### Task inputs:
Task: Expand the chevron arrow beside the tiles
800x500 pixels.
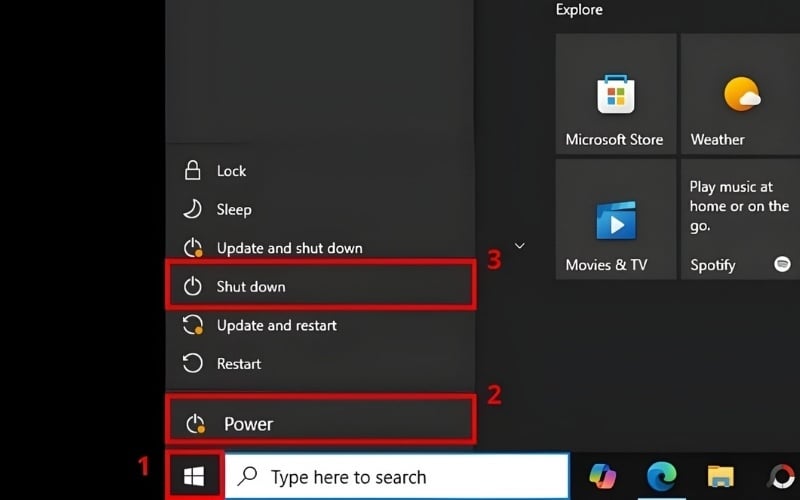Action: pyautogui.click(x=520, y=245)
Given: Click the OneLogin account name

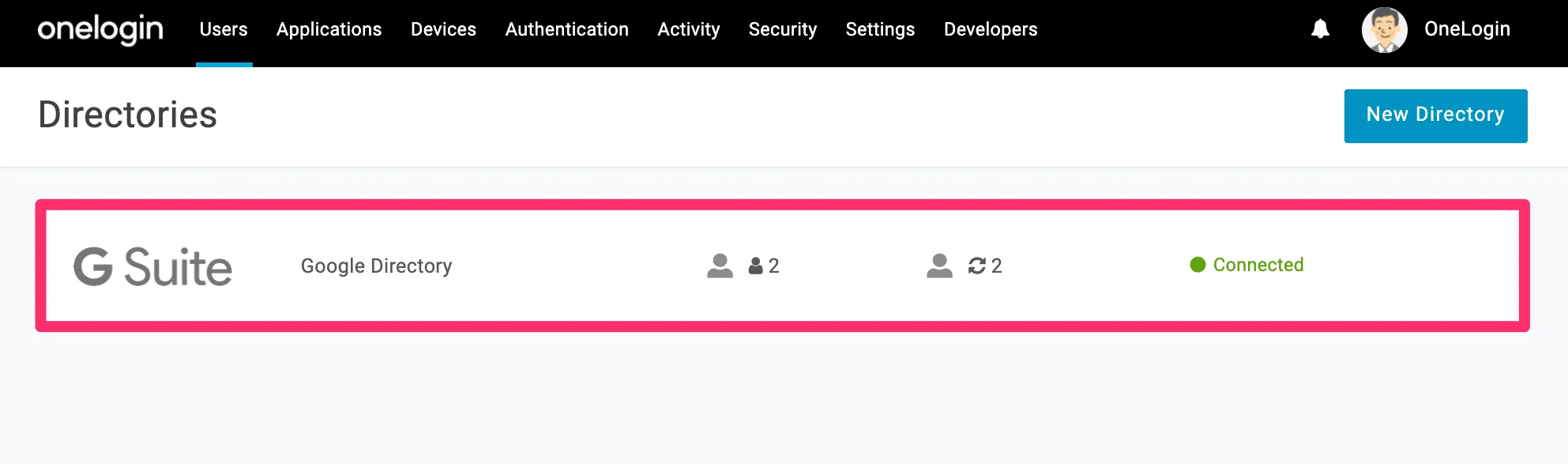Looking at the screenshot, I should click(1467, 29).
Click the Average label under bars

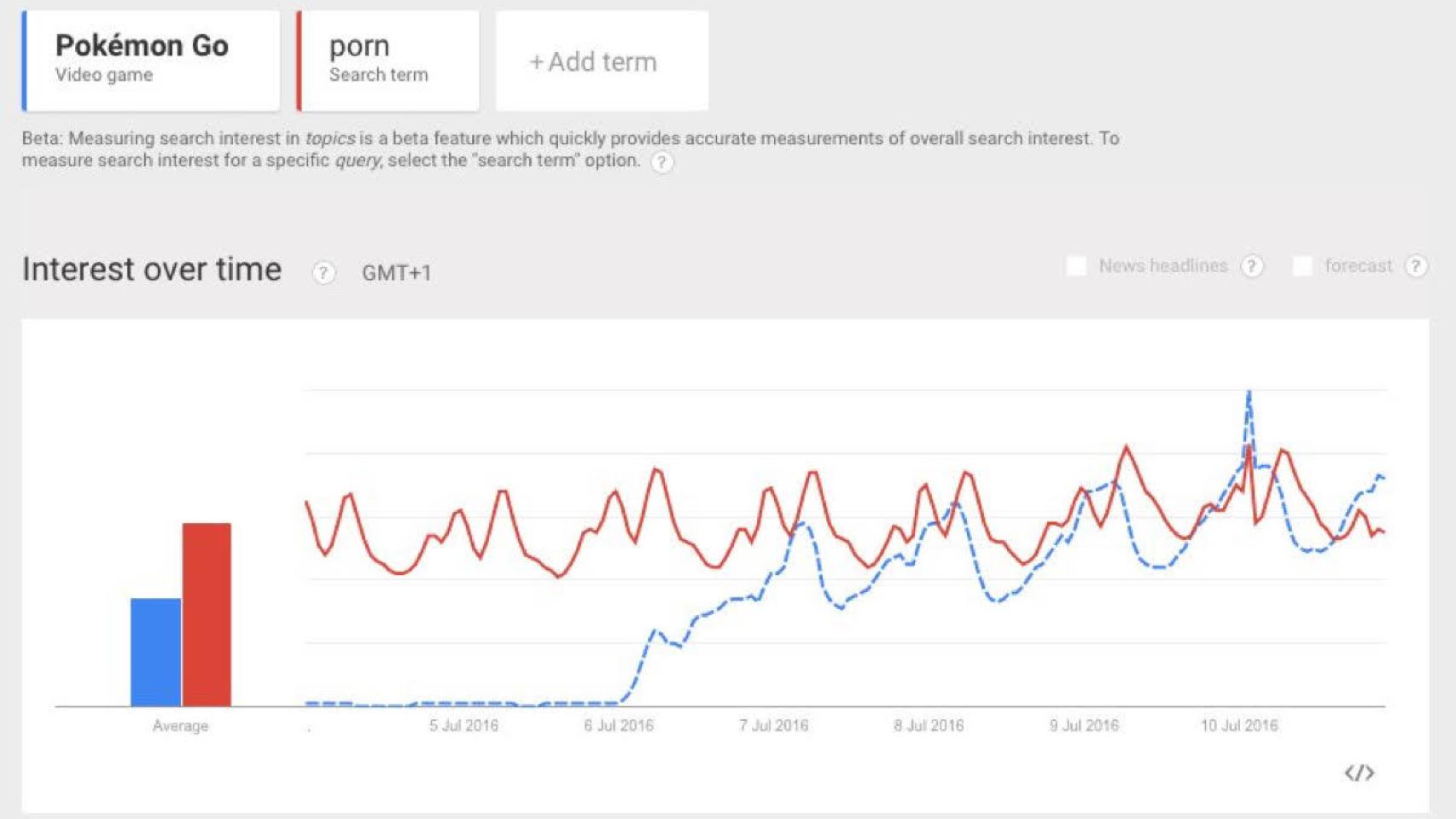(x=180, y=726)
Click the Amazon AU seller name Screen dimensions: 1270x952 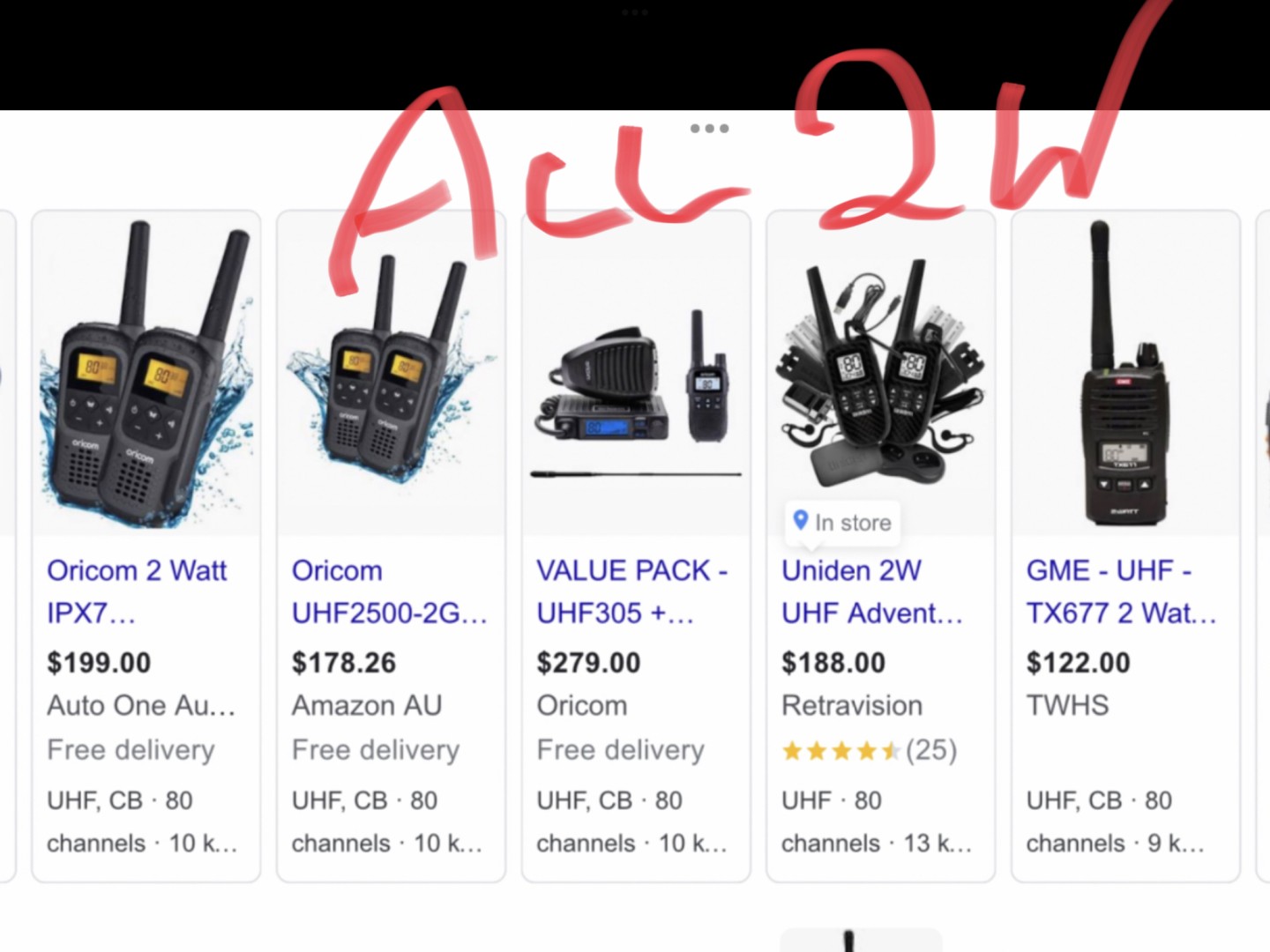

### Set task:
Can you rewrite the items above with every "chevron arrow" changed to "chevron icon", keeping everything else the same and leaving out the pictures?

### Solution to this task:
Task: Expand the chevron icon beside the tiles
800x500 pixels.
Action: pyautogui.click(x=520, y=245)
Given: Click the OneLogin account name

Looking at the screenshot, I should click(1467, 29).
Click the Average label under bars

(x=180, y=726)
Click the Amazon AU seller name Screen dimensions: 1270x952 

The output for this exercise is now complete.